O mundo secreto da Gente Feia parisiense 

Passeando num final de tarde em Saint-Germain-des-Près ou na Faubourg Saint-Honoré uma pessoa interroga-se: mas não há gente feia nesta terra? Pois bem, claro que há. Na capital mundial da moda, da beleza, dos maneirismos, do requinte estético e da futilidade, a Gente Feia forma uma comunidade marginalizada, um sub-mundo que se furta com habilidade ao olhar público, na tradição do Corcunda de Notre-Dame (de Paris) e do Fantasma da Ópera (de Paris). Durante o dia não sei onde anda a Gente Feia, provavelmente arrastam-se pela Paris subterrânea. Mas de noite...
Uma destas madrugadas, saindo com os copos da Favela, cruzámos o néon apelativo do clube "Le Memphis", Boulevard de la Bonne Nouvelle. Diziam os rumores que quem aguentasse lá até às 7 da manhã teria direito a croissant e pain au chocolat. Grátis. Essa palavra mágica fez-nos esquecer rapidamente o facto de a entrada ter todo o aspecto de uma boîte de brasileiras em Bragança.
O porteiro, muito feio, parecia reticente em ceder-nos passagem; todavia, um olhar escrutinador às nossas olheiras, t-shirts ensopadas em suor e cabelos desgrenhados por uma noitada frenética deu-lhe a confiança necessária. O décor interior era notavelmente coerente com a entrada, num estilo guiado pela alcatifa vermelha da parede, muito feia. A senhora do bengaleiro, muito feia, lançou-nos um olhar de suspeição, encadeado com uma mirada fulminante ao porteiro, a qual ornamentou semi-cerrando as pálpebras e mostrando os caninos num esgar labial. O porteiro, muito feio, encolheu os ombros reconhecendo que talvez tivesse cometido um erro. Nós seguimos na nossa indiferença etílica, que nos dispusemos a reforçar de imediato.

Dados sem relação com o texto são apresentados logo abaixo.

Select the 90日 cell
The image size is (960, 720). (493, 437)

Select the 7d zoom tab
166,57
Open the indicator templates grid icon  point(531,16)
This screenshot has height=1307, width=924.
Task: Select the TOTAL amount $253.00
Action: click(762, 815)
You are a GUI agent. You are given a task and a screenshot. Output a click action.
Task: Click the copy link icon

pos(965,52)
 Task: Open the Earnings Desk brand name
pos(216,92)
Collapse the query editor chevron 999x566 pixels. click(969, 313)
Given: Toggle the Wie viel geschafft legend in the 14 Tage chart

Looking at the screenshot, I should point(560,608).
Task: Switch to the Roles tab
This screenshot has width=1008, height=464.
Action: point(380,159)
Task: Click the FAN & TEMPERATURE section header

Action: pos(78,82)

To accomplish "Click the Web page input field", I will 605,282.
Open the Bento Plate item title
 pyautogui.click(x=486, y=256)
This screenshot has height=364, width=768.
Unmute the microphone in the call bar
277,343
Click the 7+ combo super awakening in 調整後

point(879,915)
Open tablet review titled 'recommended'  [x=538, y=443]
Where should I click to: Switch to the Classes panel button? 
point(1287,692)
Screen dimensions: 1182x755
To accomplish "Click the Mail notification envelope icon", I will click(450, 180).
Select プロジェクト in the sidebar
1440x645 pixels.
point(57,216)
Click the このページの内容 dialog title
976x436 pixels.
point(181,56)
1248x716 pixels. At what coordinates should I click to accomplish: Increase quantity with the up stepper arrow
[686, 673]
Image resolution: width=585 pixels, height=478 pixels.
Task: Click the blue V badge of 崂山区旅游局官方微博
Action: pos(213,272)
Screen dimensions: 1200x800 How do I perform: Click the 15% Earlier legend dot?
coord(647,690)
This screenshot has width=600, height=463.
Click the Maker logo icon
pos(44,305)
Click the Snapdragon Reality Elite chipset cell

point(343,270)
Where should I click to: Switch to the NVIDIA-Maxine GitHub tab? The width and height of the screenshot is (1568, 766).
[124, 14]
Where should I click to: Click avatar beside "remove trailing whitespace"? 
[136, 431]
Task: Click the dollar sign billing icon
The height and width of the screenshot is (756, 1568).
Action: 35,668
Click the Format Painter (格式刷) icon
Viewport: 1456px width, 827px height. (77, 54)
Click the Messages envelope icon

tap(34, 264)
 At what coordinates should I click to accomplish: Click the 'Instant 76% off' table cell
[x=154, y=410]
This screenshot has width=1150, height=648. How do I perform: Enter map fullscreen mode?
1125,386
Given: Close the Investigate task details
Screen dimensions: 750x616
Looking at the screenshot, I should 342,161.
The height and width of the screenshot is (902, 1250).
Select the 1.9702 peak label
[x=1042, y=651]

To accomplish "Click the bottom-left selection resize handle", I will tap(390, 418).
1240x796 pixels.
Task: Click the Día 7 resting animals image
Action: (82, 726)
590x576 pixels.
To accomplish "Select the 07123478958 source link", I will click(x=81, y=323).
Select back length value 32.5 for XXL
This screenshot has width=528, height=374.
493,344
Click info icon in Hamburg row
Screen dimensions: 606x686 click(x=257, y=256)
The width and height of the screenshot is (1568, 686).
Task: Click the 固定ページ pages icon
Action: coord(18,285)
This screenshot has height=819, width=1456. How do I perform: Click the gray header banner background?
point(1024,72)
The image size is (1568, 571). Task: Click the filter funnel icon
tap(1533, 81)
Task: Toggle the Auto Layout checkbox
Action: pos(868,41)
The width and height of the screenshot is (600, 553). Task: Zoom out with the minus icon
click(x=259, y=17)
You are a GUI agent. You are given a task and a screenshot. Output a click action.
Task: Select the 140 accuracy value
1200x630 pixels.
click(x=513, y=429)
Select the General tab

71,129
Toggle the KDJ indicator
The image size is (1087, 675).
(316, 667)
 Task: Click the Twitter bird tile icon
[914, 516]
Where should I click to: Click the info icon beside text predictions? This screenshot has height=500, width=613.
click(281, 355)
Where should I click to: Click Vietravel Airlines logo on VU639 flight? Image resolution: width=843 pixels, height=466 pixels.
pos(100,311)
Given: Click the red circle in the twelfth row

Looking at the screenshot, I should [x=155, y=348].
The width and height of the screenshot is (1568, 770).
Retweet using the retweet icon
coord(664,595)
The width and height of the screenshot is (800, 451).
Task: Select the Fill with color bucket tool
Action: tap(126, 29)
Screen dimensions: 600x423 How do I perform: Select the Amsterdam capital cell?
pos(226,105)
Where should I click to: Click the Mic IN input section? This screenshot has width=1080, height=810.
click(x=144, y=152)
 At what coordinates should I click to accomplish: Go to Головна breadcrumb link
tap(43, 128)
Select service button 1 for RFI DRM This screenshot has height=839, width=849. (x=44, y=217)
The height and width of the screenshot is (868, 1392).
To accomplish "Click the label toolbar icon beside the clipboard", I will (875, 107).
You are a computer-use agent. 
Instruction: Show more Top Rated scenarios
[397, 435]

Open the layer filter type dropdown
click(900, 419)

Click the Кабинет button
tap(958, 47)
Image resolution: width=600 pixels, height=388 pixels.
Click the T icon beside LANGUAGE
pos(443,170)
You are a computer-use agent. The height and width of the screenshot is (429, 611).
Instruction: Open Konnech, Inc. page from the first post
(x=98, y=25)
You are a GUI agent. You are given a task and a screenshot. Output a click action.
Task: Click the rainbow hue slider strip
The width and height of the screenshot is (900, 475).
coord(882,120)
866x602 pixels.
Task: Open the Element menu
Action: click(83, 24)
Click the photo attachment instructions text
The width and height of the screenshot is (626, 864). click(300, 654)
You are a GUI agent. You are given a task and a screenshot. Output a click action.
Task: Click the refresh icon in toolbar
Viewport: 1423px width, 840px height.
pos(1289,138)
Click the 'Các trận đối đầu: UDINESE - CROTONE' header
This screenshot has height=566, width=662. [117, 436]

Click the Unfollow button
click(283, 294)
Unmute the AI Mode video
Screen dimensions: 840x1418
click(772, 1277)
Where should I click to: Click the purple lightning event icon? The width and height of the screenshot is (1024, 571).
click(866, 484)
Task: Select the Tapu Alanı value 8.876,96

Um barman, muito feio, serviu-nos as bebidas e já com elas em punho sentimos coragem para enfrentar a sala. Voltámos costas ao bar. Seguiu-se o choque. Um DJ muito feio passava música muito feia para uma sala cheia de gente muito feia. Graças ao Tchicky e aos 65 graus com 98% de humidade da Favela, tínhamos conseguido penetrar no secreto refúgio de assembleia nocturna da Gente Feia, cuja existência lendária era há muito disputada pelos estudiosos. É aqui que eles passam as noites longe da ditadura estética das discotecas dos Champs-Elysées.
Sozinho teria passado desapercebido, mas o aspecto do resto do grupo traiu-nos. Uma certa electricidade no ar revelava que havíamos sido desmascarados. Não foi possível aguentar muito mais tempo, a pressão dos olhares de repúdio era demasiada. Acabámos por renunciar aos croissants e abandonar o estabelecimento de barriga vazia.